La segunda revelación es, quizá, menos optimista: lo que los encuestados del IEP quieren o esperan del cambio constitucional da para todos los disgustos. Desde mi punto de vista, el apoyo mayoritario a la intervención del Estado como propietario en la actividad productiva (51%) y a que se proteja constitucionalmente a los trabajadores del despido arbitrario (74%) son aspectos positivos, pero habrá sin duda quien se espante de ambas cosas. Al mismo tiempo, la encuesta confirma la marcada deriva autoritaria y reaccionaria, que hace tiempo se distingue en la cultura pública peruana: 58% en contra de la despenalización del aborto, 73% en contra del matrimonio igualitario, 72% a favor de la pena de muerte, 74% a favor del servicio militar obligatorio. Y así.
Ante esto, hay la tentación entre intelectuales progresistas de recular y decirse que el remedio —abrir la posibilidad de darles anclaje constitucional a esas opiniones— podría terminar siendo aún peor que nuestra actual enfermedad. Es comprensible, pero es un error. Lo es por dos razones.
La primera es circunstancial: incluso si se toman en cuenta los riesgos, las dificultades y las imperfecciones, la convocatoria a una asamblea constituyente parece ser la única opción de consenso para destrabar un impasse político que ya ha costado medio centenar de muertos y solo tiene visos de agudizarse en el futuro inmediato.
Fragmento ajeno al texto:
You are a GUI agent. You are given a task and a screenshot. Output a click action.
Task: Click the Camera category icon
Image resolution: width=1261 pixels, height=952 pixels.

Una asamblea constituyente es riesgosa, sí. Pero, ¿cuáles son las alternativas? ¿Seguir como estamos? ¿Que el actual Congreso, cuya legitimidad la ciudadanía niega, negocie por su cuenta las “reformas”? ¿Alimentar un ciclo prolongado de protesta y represión violenta, sin soluciones institucionales viables?
La segunda razón es más bien de principio, y, a decir verdad, sorprende que muchas personas que se consideran demócratas y liberales la desestimen fácilmente. Y es que los procedimientos y procesos de deliberación democrática no están nunca exentos de riesgo; al contrario, son riesgosos por naturaleza, y ese, el de asumir y administrar de una forma no violenta el riesgo siempre inherente a la vida política, es su valor fundamental. De lo que se trata en estos procedimientos y procesos es de confrontar puntos de vista, opiniones, visiones del mundo y estructuras de sentimiento por definición distintas y hasta opuestas, forzándolos a generar, a través del diálogo, el debate y la negociación, una estructura de coexistencia. Y dadas las circunstancias, la pregunta aquí termina siendo la misma: en el Perú, hoy, ¿cuál es la alternativa?
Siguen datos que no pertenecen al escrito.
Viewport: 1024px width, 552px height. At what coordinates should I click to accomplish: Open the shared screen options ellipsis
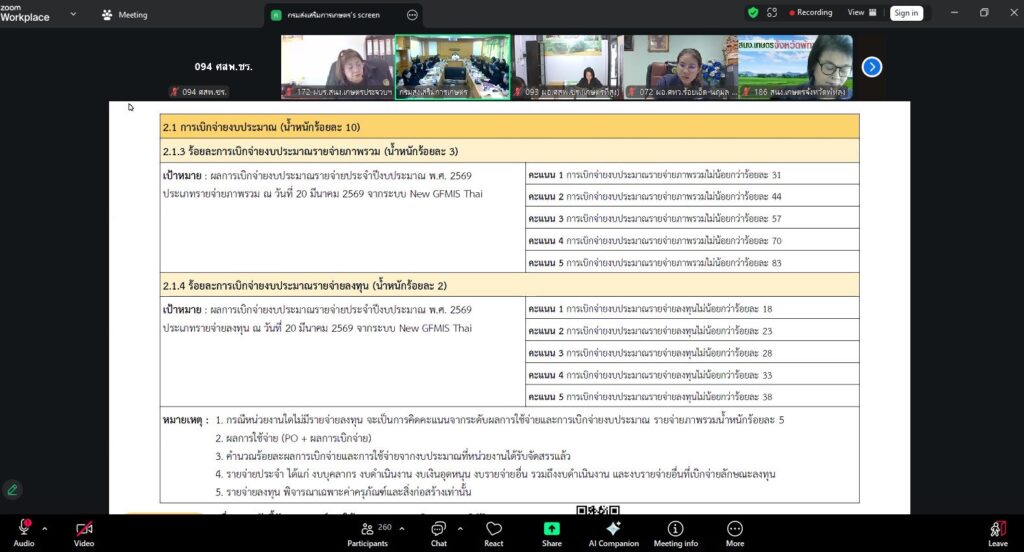pos(412,15)
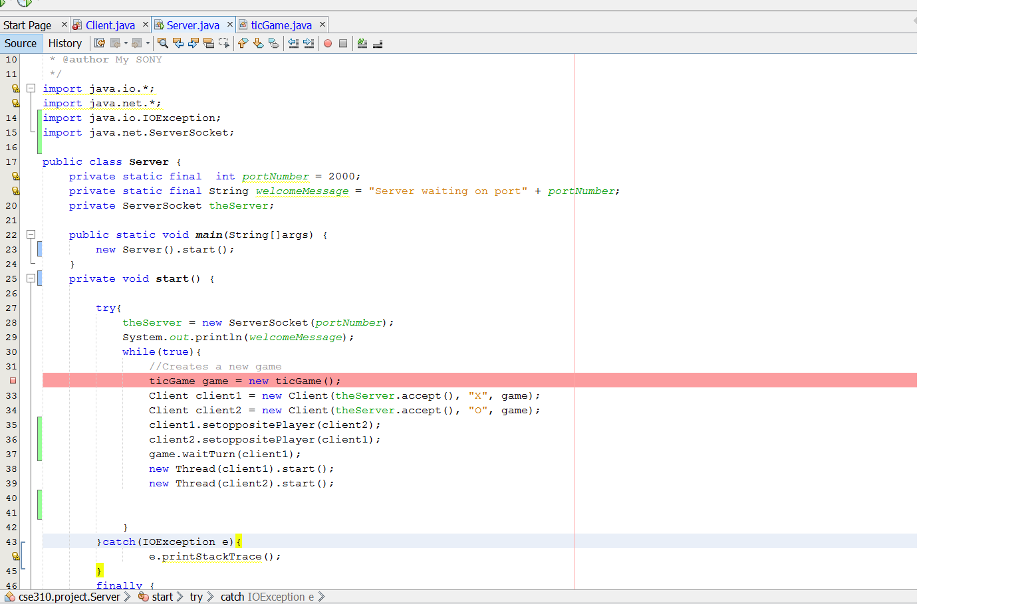The height and width of the screenshot is (604, 1024).
Task: Click the Source view button
Action: (20, 42)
Por lo demás, cabe recordar que una encuesta como la del IEP ofrece solo una instantánea del momento, aún cuando sea posible distinguir en ella continuidades de largo plazo. Nada asegura que la respuesta que una ciudadana o un ciudadano da hoy a una pregunta determinada sea la misma que dará un año más tarde, tras un período de actividad política distinta. Nada tampoco requiere que los temas escogidos para la encuesta del IEP o para cualquier otra sean los temas del debate constitucional. La agenda de una asamblea constituyente debería surgir de sus propias dinámicas y no de un panel de expertos, académicos, autoridades o investigadores de la opinión.
En suma, que el consenso alcanzado por la idea de una asamblea constituyente, con todos sus riesgos —y, de hecho, precisamente por ellos— presenta una oportunidad que pocas veces ha tenido el Perú en tiempos recientes: la de abrir el proceso político en una dirección más democrática y generar la posibilidad de dialogar, debatir y confrontar un nuevo acuerdo social. No hay garantías ahí de ninguna clase, y por supuesto que ningún cambio constitucional solucionará los problemas estructurales de la vida peruana, pero aún así, en la dolorosa, compleja y profunda crisis presente, es difícil vislumbrar otra salida.